Objective: Sedative hypnotics are used by athletes to alleviate precompetition anxiety and insomnia. The effects of these agents on exercise tolerance have not been extensively researched.
Design: To determine the effects of sedative hypnotics on psychomotor and physical performance, a double-blind, placebo- (P) controlled, cross-over designed trial investigated the effects of zopiclone (Z) and loprazolam (L) on performance in 12 athletes.
Intervention: Subjects ingested either P, Z (7.5 mg), or L (2 mg) on three different occasions separated by a 1-week washout period. Eye-hand coordination tests, a 30-m sprint test, an agility test, and a graded treadmill run to exhaustion for determination of VO2max were performed 10 hours after drug administration.
Results: Subjects reported a significantly greater hangover effect following ingestion of L (8/11 subjects) compared with ingestion of Z (3/11 subjects; p < 0.01). A greater number of subjects felt alert after ingestion of P (9/11 subjects) and Z (9/11 subjects) compared with L (4/11 subjects; p < 0.01). The results of the eye-hand coordination tests, the 30-m sprint, the T-test, the VO2max, and the time to exhaustion during the treadmill run were not significantly altered following the ingestion of P, Z, and L. There was a significant difference between the delta values for Z and L for the number of missed responses in the eye-hand coordination tests (p < 0.02).
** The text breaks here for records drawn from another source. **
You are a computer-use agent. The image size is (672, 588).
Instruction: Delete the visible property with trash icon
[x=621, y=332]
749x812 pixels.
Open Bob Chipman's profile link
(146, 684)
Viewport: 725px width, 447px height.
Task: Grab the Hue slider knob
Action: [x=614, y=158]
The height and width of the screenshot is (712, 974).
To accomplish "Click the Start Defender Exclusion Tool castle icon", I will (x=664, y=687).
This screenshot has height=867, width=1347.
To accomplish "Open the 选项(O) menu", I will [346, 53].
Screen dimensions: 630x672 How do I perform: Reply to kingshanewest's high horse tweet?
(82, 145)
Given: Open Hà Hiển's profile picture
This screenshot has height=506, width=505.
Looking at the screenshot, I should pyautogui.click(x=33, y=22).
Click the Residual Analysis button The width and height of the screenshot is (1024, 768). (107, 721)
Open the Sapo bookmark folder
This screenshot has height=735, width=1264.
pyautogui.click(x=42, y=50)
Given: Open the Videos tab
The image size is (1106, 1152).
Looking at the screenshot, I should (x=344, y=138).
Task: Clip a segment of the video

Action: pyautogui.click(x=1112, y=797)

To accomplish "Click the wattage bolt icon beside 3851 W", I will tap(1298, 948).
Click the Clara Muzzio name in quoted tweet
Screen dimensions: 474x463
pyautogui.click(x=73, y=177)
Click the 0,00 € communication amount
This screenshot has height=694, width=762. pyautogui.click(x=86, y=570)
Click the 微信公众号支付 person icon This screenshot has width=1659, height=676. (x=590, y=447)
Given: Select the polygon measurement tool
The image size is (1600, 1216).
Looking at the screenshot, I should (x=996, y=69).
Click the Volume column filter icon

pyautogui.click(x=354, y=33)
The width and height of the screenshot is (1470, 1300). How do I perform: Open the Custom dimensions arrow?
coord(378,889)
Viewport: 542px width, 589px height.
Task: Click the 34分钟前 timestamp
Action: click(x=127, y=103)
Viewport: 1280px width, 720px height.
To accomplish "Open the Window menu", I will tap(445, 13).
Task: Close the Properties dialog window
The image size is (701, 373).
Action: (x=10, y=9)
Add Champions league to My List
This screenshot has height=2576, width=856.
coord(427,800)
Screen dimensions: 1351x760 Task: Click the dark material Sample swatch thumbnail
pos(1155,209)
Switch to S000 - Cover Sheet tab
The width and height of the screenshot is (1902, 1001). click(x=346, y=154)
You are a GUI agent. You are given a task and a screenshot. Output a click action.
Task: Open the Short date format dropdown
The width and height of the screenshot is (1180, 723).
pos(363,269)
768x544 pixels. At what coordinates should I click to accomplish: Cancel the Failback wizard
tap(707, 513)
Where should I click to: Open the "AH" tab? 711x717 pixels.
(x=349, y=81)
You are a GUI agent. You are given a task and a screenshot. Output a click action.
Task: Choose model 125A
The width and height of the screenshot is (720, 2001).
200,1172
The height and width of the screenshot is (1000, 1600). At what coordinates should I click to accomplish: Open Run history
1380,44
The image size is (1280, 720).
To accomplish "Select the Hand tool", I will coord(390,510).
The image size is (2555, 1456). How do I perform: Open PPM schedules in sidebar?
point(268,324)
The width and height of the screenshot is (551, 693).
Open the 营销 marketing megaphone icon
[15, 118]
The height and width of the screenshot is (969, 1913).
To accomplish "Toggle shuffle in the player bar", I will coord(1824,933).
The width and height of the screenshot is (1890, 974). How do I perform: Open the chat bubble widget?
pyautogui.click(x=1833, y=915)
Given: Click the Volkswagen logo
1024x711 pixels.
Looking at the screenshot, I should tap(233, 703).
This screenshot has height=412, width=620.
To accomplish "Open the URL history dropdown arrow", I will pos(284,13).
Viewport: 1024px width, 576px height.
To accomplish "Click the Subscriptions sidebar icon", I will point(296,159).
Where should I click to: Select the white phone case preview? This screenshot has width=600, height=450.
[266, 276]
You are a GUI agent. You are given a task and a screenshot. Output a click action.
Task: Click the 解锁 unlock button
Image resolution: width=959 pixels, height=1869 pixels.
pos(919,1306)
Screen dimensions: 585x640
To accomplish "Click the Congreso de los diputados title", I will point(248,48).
Therefore, following the ingestion of L, subjects experienced a significant hangover effect and altered reaction time, whereas the ingestion of Z did not significantly impair either psychomotor or physical performance in the administered tests.
Clinical relevance: Investigate the extent of the effects of sedative hypnotics on exercise performances, enabling team physicians to prescribe such drugs to the athlete more effectively.